芸術家、堂本剛だからこその説得力を生みだした『まる』
久方ぶりの主演作『まる』(公開中)では、売れない画家がひょんなことからスターダムにのし上がる様を体現する。自宅兼アトリエで一人創作活動に打ち込む場面がふんだんにあり、まずは堂本の一人芝居が堪能できるという意味で大変に見応えがある。
あらゆる虚飾を削ぎ落とした彼の一人芝居は、デッサン(素描)と呼ぶべきものあり、演技そのものがモノロームと化しており、しかし、これほど情報量が少ないにもかかわらず、滅法おもしろい。物言わず、なにかを描いていた者が、ふとあることに気づいたり、気づかなかったりする。ただそれだけのことに、私たちはなぜここまで興味を抱いてしまうのか。まなざしの好奇心を惹きつける術を堂本は熟知しているのだろう。
主人公は自身が描いた「まる」によって不条理にも翻弄されることになるが、かつてのように鋭い視線を可視化することはない。

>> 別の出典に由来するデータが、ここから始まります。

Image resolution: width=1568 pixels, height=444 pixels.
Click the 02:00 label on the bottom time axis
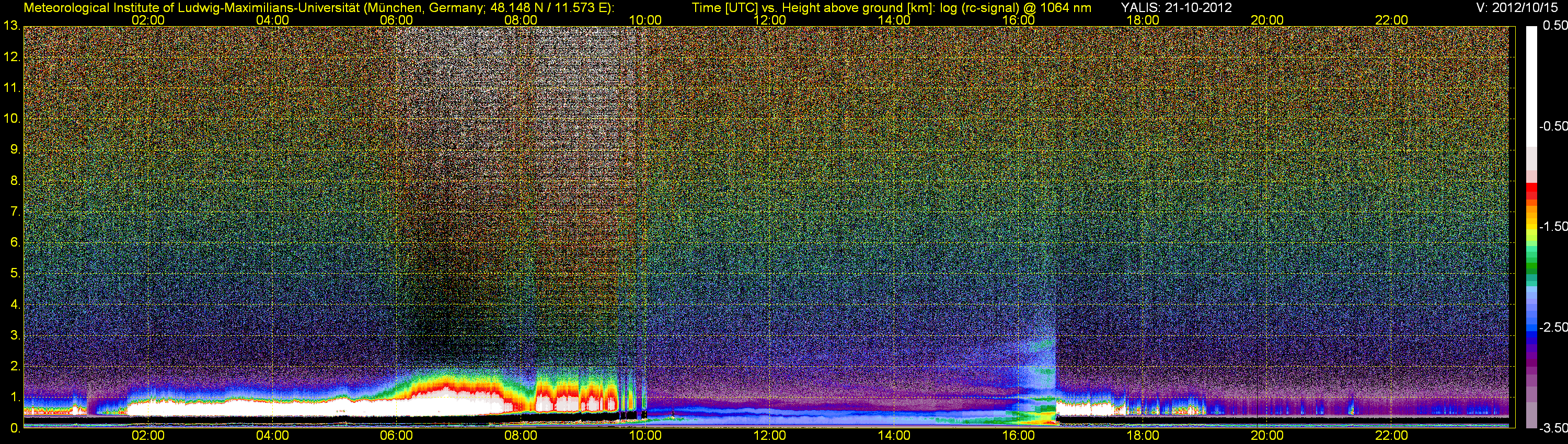point(148,436)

いくつかの場面では相手を睨んでもいいはずの瞬間が訪れる。しかし、しかしはそうはならない。その代わり、現在の彼ならではの熟成した表情を浮かべる。
それは、かつてとは比べものにならないくらい複雑で、多様で、深遠で、とりとめがなく、不思議な情緒をこぼれ落ちさせるが、堂本の芝居が依然として、己を見つめていることは特筆すべきである。
堂本剛自身が芸術家だけに破格の説得力がある物語だが、そのこと以上に、彼の演技の根本にある―自分自身をえぐる―手つきのありようにこそ、底なし沼の魅惑がある。